[[ RECORDS FOR THE EXERCISE open ]]
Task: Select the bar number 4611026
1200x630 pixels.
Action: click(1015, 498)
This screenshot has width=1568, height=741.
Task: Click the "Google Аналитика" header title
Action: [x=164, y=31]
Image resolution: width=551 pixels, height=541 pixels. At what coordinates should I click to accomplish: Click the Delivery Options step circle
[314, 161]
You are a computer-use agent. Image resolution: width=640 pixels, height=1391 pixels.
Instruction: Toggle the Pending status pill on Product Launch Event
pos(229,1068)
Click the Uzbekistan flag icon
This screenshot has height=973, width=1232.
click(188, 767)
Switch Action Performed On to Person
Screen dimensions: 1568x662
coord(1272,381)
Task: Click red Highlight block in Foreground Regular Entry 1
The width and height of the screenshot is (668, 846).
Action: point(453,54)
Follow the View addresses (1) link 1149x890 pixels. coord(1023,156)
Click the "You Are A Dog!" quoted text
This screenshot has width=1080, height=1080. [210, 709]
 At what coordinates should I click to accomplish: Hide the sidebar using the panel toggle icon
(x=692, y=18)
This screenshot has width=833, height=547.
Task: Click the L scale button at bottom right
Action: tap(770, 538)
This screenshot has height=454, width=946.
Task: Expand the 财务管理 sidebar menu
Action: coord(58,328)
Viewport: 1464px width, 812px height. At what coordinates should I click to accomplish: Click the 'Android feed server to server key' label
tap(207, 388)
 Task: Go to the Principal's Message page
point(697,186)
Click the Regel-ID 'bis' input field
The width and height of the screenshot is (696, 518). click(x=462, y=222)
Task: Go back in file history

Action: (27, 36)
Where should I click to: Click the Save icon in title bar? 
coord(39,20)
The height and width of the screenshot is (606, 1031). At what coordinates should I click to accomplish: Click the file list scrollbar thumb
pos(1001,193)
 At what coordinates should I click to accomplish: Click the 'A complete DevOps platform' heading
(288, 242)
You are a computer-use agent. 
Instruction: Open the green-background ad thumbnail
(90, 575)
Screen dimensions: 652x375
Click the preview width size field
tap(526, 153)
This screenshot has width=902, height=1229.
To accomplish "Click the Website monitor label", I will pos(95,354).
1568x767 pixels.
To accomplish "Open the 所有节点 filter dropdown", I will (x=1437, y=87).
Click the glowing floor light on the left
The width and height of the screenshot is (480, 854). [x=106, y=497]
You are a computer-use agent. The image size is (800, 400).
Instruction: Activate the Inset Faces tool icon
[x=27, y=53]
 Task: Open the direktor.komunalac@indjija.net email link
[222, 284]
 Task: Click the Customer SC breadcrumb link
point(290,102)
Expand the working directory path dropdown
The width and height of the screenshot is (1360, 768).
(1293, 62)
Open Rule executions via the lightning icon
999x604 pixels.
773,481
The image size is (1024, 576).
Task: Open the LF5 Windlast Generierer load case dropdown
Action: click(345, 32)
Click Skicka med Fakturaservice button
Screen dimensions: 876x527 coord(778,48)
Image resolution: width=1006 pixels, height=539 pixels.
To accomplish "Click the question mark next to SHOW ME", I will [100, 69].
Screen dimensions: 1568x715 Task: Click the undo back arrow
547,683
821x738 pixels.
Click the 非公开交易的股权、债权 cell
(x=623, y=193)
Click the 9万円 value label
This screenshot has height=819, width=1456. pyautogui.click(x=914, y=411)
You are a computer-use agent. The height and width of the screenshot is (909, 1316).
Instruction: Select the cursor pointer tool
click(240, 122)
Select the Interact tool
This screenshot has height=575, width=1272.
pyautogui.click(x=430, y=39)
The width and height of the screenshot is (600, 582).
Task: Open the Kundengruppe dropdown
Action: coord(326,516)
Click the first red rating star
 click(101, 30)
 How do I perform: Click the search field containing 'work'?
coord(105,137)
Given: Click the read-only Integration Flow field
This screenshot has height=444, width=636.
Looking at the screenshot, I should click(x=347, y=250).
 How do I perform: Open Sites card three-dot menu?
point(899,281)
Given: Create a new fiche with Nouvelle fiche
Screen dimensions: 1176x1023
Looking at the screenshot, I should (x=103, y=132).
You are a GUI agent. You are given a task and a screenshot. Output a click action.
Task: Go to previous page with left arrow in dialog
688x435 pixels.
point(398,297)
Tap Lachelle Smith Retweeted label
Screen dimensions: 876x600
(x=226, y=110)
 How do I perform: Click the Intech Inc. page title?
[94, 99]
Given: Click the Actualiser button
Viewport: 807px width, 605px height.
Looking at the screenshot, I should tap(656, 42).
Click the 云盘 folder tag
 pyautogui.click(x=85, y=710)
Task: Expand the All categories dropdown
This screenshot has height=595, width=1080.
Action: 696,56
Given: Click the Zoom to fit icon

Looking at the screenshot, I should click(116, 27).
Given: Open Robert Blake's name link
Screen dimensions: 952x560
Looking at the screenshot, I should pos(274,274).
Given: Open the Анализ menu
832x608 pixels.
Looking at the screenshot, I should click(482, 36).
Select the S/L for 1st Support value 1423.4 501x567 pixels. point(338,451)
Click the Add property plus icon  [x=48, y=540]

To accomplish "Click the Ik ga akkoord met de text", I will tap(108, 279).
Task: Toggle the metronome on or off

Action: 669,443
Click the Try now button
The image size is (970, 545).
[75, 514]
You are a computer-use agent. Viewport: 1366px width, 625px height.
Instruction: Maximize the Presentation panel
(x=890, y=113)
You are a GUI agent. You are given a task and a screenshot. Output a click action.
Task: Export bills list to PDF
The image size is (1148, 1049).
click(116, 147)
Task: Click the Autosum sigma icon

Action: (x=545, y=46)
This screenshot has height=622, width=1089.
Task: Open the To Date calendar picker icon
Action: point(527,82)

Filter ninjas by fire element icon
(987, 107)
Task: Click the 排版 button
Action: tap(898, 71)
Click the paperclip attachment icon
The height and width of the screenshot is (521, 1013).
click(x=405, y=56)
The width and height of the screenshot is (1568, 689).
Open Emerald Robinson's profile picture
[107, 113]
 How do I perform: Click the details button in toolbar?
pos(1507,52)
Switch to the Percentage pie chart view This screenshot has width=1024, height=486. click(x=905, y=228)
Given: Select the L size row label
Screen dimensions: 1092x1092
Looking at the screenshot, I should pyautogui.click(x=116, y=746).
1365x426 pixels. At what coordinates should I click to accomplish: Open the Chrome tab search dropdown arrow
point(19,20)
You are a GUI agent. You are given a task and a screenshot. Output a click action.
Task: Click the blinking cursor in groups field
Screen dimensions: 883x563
[[ RECORDS FOR THE EXERCISE closed ]]
All of the records above need to be printed again exactly as they appear.

Task: Select the bar number 4611026
1200x630 pixels.
Action: click(1015, 498)
This screenshot has width=1568, height=741.
Task: Click the "Google Аналитика" header title
Action: [x=164, y=31]
Image resolution: width=551 pixels, height=541 pixels. At what coordinates should I click to accomplish: Click the Delivery Options step circle
[314, 161]
You are a computer-use agent. Image resolution: width=640 pixels, height=1391 pixels.
Instruction: Toggle the Pending status pill on Product Launch Event
pos(229,1068)
Click the Uzbekistan flag icon
This screenshot has height=973, width=1232.
click(188, 767)
Switch Action Performed On to Person
Screen dimensions: 1568x662
coord(1272,381)
Task: Click red Highlight block in Foreground Regular Entry 1
The width and height of the screenshot is (668, 846).
Action: point(453,54)
Follow the View addresses (1) link 1149x890 pixels. coord(1023,156)
Click the "You Are A Dog!" quoted text
This screenshot has width=1080, height=1080. [210, 709]
 At what coordinates should I click to accomplish: Hide the sidebar using the panel toggle icon
(x=692, y=18)
This screenshot has width=833, height=547.
Task: Click the L scale button at bottom right
Action: tap(770, 538)
This screenshot has height=454, width=946.
Task: Expand the 财务管理 sidebar menu
Action: coord(58,328)
Viewport: 1464px width, 812px height. At what coordinates should I click to accomplish: Click the 'Android feed server to server key' label
tap(207, 388)
 Task: Go to the Principal's Message page
point(697,186)
Click the Regel-ID 'bis' input field
The width and height of the screenshot is (696, 518). click(x=462, y=222)
Task: Go back in file history

Action: (27, 36)
Where should I click to: Click the Save icon in title bar? 
coord(39,20)
The height and width of the screenshot is (606, 1031). At what coordinates should I click to accomplish: Click the file list scrollbar thumb
pos(1001,193)
 At what coordinates should I click to accomplish: Click the 'A complete DevOps platform' heading
(288, 242)
You are a computer-use agent. 
Instruction: Open the green-background ad thumbnail
(90, 575)
Screen dimensions: 652x375
Click the preview width size field
tap(526, 153)
This screenshot has width=902, height=1229.
To accomplish "Click the Website monitor label", I will pos(95,354).
1568x767 pixels.
To accomplish "Open the 所有节点 filter dropdown", I will (x=1437, y=87).
Click the glowing floor light on the left
The width and height of the screenshot is (480, 854). [x=106, y=497]
You are a computer-use agent. The image size is (800, 400).
Instruction: Activate the Inset Faces tool icon
[x=27, y=53]
 Task: Open the direktor.komunalac@indjija.net email link
[222, 284]
 Task: Click the Customer SC breadcrumb link
point(290,102)
Expand the working directory path dropdown
The width and height of the screenshot is (1360, 768).
(1293, 62)
Open Rule executions via the lightning icon
999x604 pixels.
773,481
The image size is (1024, 576).
Task: Open the LF5 Windlast Generierer load case dropdown
Action: click(345, 32)
Click Skicka med Fakturaservice button
Screen dimensions: 876x527 coord(778,48)
Image resolution: width=1006 pixels, height=539 pixels.
To accomplish "Click the question mark next to SHOW ME", I will [100, 69].
Screen dimensions: 1568x715 Task: Click the undo back arrow
547,683
821x738 pixels.
Click the 非公开交易的股权、债权 cell
(x=623, y=193)
Click the 9万円 value label
This screenshot has height=819, width=1456. pyautogui.click(x=914, y=411)
You are a computer-use agent. The height and width of the screenshot is (909, 1316).
Instruction: Select the cursor pointer tool
click(240, 122)
Select the Interact tool
This screenshot has height=575, width=1272.
pyautogui.click(x=430, y=39)
The width and height of the screenshot is (600, 582).
Task: Open the Kundengruppe dropdown
Action: coord(326,516)
Click the first red rating star
 click(101, 30)
 How do I perform: Click the search field containing 'work'?
coord(105,137)
Given: Click the read-only Integration Flow field
This screenshot has height=444, width=636.
Looking at the screenshot, I should click(x=347, y=250).
 How do I perform: Open Sites card three-dot menu?
point(899,281)
Given: Create a new fiche with Nouvelle fiche
Screen dimensions: 1176x1023
Looking at the screenshot, I should (x=103, y=132).
You are a GUI agent. You are given a task and a screenshot. Output a click action.
Task: Go to previous page with left arrow in dialog
688x435 pixels.
point(398,297)
Tap Lachelle Smith Retweeted label
Screen dimensions: 876x600
(x=226, y=110)
 How do I perform: Click the Intech Inc. page title?
[94, 99]
Given: Click the Actualiser button
Viewport: 807px width, 605px height.
Looking at the screenshot, I should tap(656, 42).
Click the 云盘 folder tag
 pyautogui.click(x=85, y=710)
Task: Expand the All categories dropdown
This screenshot has height=595, width=1080.
Action: 696,56
Given: Click the Zoom to fit icon

Looking at the screenshot, I should click(116, 27).
Given: Open Robert Blake's name link
Screen dimensions: 952x560
Looking at the screenshot, I should pos(274,274).
Given: Open the Анализ menu
832x608 pixels.
Looking at the screenshot, I should click(482, 36).
Select the S/L for 1st Support value 1423.4 501x567 pixels. point(338,451)
Click the Add property plus icon  [x=48, y=540]

To accomplish "Click the Ik ga akkoord met de text", I will tap(108, 279).
Task: Toggle the metronome on or off

Action: 669,443
Click the Try now button
The image size is (970, 545).
[75, 514]
You are a computer-use agent. Viewport: 1366px width, 625px height.
Instruction: Maximize the Presentation panel
(x=890, y=113)
You are a GUI agent. You are given a task and a screenshot. Output a click action.
Task: Export bills list to PDF
The image size is (1148, 1049).
click(116, 147)
Task: Click the Autosum sigma icon

Action: (x=545, y=46)
This screenshot has height=622, width=1089.
Task: Open the To Date calendar picker icon
Action: point(527,82)

Filter ninjas by fire element icon
(987, 107)
Task: Click the 排版 button
Action: tap(898, 71)
Click the paperclip attachment icon
The height and width of the screenshot is (521, 1013).
click(x=405, y=56)
The width and height of the screenshot is (1568, 689).
Open Emerald Robinson's profile picture
[107, 113]
 How do I perform: Click the details button in toolbar?
pos(1507,52)
Switch to the Percentage pie chart view This screenshot has width=1024, height=486. click(x=905, y=228)
Given: Select the L size row label
Screen dimensions: 1092x1092
Looking at the screenshot, I should pyautogui.click(x=116, y=746).
1365x426 pixels. At what coordinates should I click to accomplish: Open the Chrome tab search dropdown arrow
point(19,20)
You are a GUI agent. You are given a task and a screenshot. Output a click action.
Task: Click the blinking cursor in groups field
Screen dimensions: 883x563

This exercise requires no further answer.